When clients share interesting ideas, materials, and images with your community, reshare them.  This will provide you with more material to attract new members, while making clients feel valued, and so increasing their loyalty to you.

4. Be Active and Involved

As the leader of your community, it's important that you be active and involved. Show your members that you care about the community and are invested in its success through your participation.

Consistency is very valuable. It’s comforting for community members to know what to expect from you and this can even create a buzz of expectation around regular events. Regular updates ensure that there’s always something for members to talk about, that the community feels fresh and lively, and that new members can see that the place is alive.

It’s not enough to just be on transmit, beaming out your posts and opinions. That’s the old-style advertising model, the one that’s dying off. To avoid that, put effort into responding to what community members say, encouraging their conversations and validating their opinions. Be responsive to questions and take an active role in promoting discussions. Authentic and relatable interactions are crucial, so don’t force it. Find a Community Manager or employees who are good at interacting online and make them responsible for this work.

Try to engage in conversations without controlling them. If community members feel like they’re leading conversations then they’ll feel more like this is their space. They’ll relax, share more of themselves, and engage better with you and with each other.

In all of this, think about how your community members communicate and aim to match it. Listen to your community’s ways of talking, the word choices, how they use pictures, videos, and memes. Follow these patterns yourself to show that you listen, that you have something in common, and that community members belong here with you.

5. Encourage and Reward Participation

Make sure to encourage and reward participation within your community. This will help keep members involved and motivated to contribute.

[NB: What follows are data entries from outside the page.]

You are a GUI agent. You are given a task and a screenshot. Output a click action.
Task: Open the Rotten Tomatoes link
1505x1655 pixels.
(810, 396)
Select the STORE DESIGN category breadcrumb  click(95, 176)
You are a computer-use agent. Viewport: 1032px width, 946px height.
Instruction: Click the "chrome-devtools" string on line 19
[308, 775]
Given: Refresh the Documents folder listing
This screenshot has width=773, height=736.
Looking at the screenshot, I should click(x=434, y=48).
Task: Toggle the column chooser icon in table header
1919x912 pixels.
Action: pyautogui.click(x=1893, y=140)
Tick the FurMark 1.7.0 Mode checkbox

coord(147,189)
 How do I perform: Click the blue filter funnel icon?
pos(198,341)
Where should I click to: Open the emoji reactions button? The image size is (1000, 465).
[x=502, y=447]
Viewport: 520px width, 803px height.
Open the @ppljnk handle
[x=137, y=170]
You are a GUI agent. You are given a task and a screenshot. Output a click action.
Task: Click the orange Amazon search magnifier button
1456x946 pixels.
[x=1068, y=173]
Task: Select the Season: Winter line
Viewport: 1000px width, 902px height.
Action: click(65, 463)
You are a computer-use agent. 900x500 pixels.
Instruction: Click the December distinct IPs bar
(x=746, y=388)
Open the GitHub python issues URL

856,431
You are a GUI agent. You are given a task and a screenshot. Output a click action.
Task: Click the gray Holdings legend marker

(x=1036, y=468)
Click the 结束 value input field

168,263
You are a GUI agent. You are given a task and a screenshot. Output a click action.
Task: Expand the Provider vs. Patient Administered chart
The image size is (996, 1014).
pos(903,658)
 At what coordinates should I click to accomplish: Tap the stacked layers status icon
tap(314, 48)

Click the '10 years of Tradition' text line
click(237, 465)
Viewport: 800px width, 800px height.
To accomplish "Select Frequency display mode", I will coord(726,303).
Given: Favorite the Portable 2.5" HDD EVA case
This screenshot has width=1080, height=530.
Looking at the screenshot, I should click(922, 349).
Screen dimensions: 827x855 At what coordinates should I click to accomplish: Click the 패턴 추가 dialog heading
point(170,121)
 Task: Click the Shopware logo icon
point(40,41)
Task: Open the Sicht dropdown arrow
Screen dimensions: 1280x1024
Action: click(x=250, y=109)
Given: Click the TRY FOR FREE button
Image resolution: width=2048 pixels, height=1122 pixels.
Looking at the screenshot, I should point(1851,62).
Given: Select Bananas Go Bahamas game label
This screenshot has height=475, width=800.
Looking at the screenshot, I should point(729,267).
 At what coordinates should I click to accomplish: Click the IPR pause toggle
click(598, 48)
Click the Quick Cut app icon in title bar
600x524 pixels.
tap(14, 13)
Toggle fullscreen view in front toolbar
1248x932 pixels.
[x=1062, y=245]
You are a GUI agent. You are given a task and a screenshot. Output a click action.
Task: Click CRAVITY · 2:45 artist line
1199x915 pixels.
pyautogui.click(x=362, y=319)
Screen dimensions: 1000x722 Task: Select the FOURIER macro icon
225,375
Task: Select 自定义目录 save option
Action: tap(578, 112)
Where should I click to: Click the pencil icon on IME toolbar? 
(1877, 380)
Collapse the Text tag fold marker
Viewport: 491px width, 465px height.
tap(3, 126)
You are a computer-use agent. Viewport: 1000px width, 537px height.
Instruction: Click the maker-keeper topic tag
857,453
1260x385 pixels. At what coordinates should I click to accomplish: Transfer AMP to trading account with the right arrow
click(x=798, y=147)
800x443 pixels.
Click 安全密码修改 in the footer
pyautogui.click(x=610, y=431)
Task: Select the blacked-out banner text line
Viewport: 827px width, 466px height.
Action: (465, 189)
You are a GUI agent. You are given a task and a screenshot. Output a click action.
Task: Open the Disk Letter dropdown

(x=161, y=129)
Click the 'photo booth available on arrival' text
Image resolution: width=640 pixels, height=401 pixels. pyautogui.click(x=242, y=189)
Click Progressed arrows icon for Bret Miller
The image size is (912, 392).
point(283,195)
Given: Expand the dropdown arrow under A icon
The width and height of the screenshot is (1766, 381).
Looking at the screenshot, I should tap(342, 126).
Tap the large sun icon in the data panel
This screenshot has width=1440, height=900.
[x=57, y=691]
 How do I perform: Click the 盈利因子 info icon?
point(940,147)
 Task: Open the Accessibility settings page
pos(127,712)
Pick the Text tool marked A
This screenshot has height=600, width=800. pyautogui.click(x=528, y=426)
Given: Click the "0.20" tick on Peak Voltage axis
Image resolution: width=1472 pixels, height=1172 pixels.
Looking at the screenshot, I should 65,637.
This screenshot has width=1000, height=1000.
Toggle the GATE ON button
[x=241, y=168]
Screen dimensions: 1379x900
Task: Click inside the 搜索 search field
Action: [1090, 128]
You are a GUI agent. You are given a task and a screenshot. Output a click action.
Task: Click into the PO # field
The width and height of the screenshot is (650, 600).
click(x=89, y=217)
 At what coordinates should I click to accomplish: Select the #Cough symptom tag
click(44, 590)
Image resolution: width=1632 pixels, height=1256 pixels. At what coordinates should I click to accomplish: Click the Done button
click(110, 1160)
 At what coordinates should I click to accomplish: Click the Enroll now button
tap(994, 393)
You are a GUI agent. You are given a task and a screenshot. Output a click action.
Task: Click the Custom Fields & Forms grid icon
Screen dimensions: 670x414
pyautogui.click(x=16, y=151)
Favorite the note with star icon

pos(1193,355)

Some encouragement is as easy as starting and continuing conversations, but there are other options that can add impetus to the conversations. Consider rewarding those who contribute content or interact a lot with others. You can offer incentives such as discounts, exclusive content, or early access to new products or services . Personalise these rewards based on the interests of your community and, where possible, those of the individuals you’re rewarding.

As well as encouraging conversations about your community’s topics, encourage people to share about themselves. This will build connections between community members, foster a sense of closeness, and give you more material to understand your client base. Give them questions to answer and challenges to solve. Encourage them to share pictures and personal anecdotes that are relevant to the community’s topics. Give them a reason to take pride in the community and their role within it.

Community Builds Community

A strong community can be the engine for its own growth. The excitement and drive of community members, as well as the content they provide, helps to draw other people in.

But it’s not enough to sit back and let a community take care of itself. You have to plant the seeds of debate, encourage and guide conversations, and reward high levels of engagement. The right framework will encourage people to share themselves, to bond with each other and with your brand. This will give you valuable information and a powerful marketing tool.